Fille d’enseignants lillois croyant fermement à l’ascension sociale par l’école, j’ai intégré Centrale après un parcours en prépa scientifique qui ne fut pas facile. L’exigence intellectuelle et scientifique me plaisait, mais j’ai eu plus de difficultés avec le milieu des grandes prépas parisiennes et le système des classes dites « étoilées ». Confiance en soi, codes sociaux, culture de la classe dominante ; moi la fille de classe moyenne, je découvrais sur le terrain les facilités des élèves d’un autre milieu social, et les effets de la reproduction sociale décrite par Bourdieu.

Ensuite en école d’ingénieurs, je crois que j’ai été très surprise par l’atmosphère peu sérieuse qui règne durant au moins la première année. Les élèves, sursélectionnés, se lâchent et font la fête après avoir trimé pour les concours (j’en faisais partie). Ils n’accordent finalement plus de réelle importance aux enseignements, partant du principe que l’école est surtout là pour amener le réseau nécessaire pour accéder aux grandes entreprises et cabinets de conseil qui ne manqueraient pas de nous ouvrir leurs portes rapidement, comme à nos prédécesseurs. Seule, je me sentais enfermée dans le microcosme de l’élite, loin des réalités sociales. La plupart des élèves ne savaient pas vraiment ce qu’ils avaient envie de faire ensuite. Rien ne nous amenait à nous poser des questions de cet ordre, la spécialisation n’intervenant qu’en troisième année. C’était aussi mon cas et cela m’inquiétait, sans être capable de mettre d’explications sur mon ressenti.
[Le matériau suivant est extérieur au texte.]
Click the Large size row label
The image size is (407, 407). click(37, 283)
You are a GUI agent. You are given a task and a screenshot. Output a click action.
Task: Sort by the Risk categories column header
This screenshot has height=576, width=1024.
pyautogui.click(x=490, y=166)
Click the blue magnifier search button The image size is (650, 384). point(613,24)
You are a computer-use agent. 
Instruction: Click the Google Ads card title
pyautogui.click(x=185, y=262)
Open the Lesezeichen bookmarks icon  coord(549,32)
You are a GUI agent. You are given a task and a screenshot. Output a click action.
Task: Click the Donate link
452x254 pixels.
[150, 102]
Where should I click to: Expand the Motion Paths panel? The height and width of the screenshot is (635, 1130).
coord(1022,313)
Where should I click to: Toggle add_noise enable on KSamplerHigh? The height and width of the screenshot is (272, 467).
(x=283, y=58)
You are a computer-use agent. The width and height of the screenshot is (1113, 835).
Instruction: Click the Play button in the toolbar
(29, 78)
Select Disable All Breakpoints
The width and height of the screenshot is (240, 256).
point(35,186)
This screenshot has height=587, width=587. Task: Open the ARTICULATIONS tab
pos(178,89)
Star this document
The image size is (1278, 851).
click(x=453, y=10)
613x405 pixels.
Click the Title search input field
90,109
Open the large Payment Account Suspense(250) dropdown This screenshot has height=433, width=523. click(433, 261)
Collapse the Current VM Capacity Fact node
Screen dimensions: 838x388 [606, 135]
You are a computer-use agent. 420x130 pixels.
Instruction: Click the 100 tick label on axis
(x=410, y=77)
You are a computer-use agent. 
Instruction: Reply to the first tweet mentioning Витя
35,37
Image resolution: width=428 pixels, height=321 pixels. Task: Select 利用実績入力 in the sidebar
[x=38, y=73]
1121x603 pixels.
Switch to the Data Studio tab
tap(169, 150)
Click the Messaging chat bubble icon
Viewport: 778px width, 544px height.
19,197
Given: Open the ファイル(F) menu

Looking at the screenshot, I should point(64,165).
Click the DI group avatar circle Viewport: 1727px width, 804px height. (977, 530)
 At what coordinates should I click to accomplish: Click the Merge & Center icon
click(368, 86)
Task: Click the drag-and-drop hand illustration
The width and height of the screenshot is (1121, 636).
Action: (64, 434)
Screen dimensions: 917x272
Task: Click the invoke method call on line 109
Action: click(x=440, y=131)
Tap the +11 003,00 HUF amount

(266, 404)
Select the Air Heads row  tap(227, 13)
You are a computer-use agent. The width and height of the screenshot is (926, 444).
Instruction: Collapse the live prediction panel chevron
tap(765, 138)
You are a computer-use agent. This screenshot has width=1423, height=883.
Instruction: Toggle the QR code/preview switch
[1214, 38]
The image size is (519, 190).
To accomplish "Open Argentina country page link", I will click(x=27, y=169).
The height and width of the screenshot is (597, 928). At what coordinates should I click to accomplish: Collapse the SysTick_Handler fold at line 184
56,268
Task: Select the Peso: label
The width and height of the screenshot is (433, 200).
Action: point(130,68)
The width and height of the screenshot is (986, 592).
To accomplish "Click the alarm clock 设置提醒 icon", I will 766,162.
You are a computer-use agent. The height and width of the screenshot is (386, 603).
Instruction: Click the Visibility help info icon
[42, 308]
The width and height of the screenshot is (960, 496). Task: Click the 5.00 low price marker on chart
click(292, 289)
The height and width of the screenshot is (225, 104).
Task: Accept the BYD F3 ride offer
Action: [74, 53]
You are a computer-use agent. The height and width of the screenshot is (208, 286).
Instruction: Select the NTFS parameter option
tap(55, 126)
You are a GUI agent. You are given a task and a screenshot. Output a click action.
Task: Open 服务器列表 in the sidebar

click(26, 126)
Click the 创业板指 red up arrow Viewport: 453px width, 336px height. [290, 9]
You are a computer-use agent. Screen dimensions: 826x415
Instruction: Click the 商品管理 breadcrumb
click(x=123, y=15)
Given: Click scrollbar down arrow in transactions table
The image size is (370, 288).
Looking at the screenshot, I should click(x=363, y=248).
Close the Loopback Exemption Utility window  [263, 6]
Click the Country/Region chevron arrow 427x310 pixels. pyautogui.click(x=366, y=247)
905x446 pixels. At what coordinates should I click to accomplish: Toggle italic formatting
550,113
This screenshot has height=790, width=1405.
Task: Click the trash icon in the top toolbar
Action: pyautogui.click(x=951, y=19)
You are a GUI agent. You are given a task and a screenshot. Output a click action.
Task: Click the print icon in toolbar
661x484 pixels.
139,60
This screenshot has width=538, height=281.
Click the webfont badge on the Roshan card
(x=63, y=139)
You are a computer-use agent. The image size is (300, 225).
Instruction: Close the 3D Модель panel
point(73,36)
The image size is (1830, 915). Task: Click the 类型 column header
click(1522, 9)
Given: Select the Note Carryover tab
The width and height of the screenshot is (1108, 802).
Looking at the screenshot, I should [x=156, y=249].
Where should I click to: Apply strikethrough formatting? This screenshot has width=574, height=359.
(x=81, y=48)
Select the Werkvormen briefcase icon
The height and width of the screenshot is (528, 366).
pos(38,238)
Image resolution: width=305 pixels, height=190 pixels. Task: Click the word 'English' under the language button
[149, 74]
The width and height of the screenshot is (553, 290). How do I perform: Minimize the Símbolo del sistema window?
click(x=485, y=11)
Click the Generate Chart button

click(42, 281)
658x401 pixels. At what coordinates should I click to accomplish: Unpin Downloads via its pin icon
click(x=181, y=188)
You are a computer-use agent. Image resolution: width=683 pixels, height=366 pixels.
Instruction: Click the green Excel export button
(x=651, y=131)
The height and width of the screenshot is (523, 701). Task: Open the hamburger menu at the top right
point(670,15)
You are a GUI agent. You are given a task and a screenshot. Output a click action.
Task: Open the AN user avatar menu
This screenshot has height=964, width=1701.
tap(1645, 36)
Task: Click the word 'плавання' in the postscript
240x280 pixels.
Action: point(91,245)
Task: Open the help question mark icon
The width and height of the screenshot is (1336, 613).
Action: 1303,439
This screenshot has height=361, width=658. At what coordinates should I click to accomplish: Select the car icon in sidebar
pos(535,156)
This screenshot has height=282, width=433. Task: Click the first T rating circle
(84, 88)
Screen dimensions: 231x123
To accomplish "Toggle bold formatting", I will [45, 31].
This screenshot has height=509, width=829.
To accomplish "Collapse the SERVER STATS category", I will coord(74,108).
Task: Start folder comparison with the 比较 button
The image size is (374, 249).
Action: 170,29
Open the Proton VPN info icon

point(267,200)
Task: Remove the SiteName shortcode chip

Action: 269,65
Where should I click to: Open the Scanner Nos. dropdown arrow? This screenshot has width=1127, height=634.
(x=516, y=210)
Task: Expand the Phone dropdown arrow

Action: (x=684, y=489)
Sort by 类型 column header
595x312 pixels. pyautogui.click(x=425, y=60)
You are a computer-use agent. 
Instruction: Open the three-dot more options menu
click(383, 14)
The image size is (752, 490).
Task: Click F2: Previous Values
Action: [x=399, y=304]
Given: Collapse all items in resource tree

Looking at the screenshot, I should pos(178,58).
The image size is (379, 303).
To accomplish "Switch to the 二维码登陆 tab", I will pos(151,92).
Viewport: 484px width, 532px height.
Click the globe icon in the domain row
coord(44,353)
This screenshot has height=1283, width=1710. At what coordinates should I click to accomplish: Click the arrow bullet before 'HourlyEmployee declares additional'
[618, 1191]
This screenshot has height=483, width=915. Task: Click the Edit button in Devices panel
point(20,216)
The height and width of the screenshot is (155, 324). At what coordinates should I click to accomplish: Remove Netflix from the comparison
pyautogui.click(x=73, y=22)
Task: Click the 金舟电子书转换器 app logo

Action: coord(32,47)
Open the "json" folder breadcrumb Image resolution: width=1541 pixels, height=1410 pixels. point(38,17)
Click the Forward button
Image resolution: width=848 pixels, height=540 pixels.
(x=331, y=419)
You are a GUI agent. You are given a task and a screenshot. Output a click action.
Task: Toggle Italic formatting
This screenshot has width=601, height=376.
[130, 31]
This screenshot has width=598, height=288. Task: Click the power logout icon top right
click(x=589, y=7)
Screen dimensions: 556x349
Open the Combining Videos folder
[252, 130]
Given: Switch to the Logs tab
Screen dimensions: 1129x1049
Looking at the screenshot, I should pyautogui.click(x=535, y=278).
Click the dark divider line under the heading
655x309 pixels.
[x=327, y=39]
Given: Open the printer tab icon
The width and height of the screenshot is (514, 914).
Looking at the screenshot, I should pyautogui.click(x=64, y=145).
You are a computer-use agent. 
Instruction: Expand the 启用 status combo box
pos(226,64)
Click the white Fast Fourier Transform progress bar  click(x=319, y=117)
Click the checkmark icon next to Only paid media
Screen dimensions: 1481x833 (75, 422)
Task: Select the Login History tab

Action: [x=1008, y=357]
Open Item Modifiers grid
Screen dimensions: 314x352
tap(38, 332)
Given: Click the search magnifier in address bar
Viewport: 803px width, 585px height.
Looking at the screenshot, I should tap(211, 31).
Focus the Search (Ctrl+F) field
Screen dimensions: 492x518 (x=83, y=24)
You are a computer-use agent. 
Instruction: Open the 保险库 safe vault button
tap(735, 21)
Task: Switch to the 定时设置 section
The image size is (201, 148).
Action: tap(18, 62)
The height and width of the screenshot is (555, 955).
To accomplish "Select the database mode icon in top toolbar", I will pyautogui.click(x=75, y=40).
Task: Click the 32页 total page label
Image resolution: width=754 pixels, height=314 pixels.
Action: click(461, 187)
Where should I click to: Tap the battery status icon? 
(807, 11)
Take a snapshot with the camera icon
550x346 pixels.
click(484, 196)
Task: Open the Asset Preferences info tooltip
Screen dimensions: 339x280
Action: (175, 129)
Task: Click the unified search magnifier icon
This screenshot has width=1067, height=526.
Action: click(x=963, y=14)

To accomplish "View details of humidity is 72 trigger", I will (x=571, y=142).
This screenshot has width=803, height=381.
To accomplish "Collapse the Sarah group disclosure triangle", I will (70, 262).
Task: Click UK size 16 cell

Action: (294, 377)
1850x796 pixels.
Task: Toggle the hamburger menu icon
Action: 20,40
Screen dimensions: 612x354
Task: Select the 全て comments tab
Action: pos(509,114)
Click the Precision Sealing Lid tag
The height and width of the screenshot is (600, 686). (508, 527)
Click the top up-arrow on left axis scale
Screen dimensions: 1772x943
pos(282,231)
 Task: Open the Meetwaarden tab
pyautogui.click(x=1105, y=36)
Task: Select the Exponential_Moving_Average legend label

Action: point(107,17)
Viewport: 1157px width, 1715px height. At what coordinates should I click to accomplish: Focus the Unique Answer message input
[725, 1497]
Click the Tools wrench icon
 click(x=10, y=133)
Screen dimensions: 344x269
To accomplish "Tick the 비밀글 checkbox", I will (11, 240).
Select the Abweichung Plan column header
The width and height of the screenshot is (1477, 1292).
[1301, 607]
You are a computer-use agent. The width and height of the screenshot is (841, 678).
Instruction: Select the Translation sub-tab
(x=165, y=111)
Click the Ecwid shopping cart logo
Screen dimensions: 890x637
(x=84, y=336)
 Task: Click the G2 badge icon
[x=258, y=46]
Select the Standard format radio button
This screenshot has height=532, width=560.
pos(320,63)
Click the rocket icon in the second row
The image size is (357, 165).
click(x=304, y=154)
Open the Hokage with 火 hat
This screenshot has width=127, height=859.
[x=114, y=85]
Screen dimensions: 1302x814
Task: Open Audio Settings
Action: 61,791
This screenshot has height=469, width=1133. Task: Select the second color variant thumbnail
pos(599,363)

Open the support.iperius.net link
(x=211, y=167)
Travailler en lien avec la nature

La première fois que j’ai envisagé de changer de voie, c’était pendant mon stage « ouvrier » de fin de première année, dans un grand groupe de BTP. Cela a été un choc. Sur le chantier de construction de banlieue parisienne où j’étais « conducteur de travaux », j’ai découvert le rapport de domination entre les cadres, dont je faisais partie, et les corps de métier (plombier, plaquiste, etc.), d’autant plus fort quand il s’agissait de main-d’œuvre immigrée, intérimaire ou sous-traitée payée le minimum. Mon maître de stage et certains collègues me disaient « il faut se blinder et accepter que le monde du travail soit fait de rapports de force parfois violents ». Mais je ne supportais pas de devoir participer à ce que je voyais comme une forme d’exploitation, à la misogynie ambiante, au mépris des clients qui nous amenait parfois à leur masquer les malfaçons du bâtiment, à l’absence totale d’intérêt pour les questions environnementales… Bref : à la course à la performance, à la production industrialisée, résultant du capitalisme. Nous étions dans les années 2000, les choses ont-elles changé aujourd’hui ?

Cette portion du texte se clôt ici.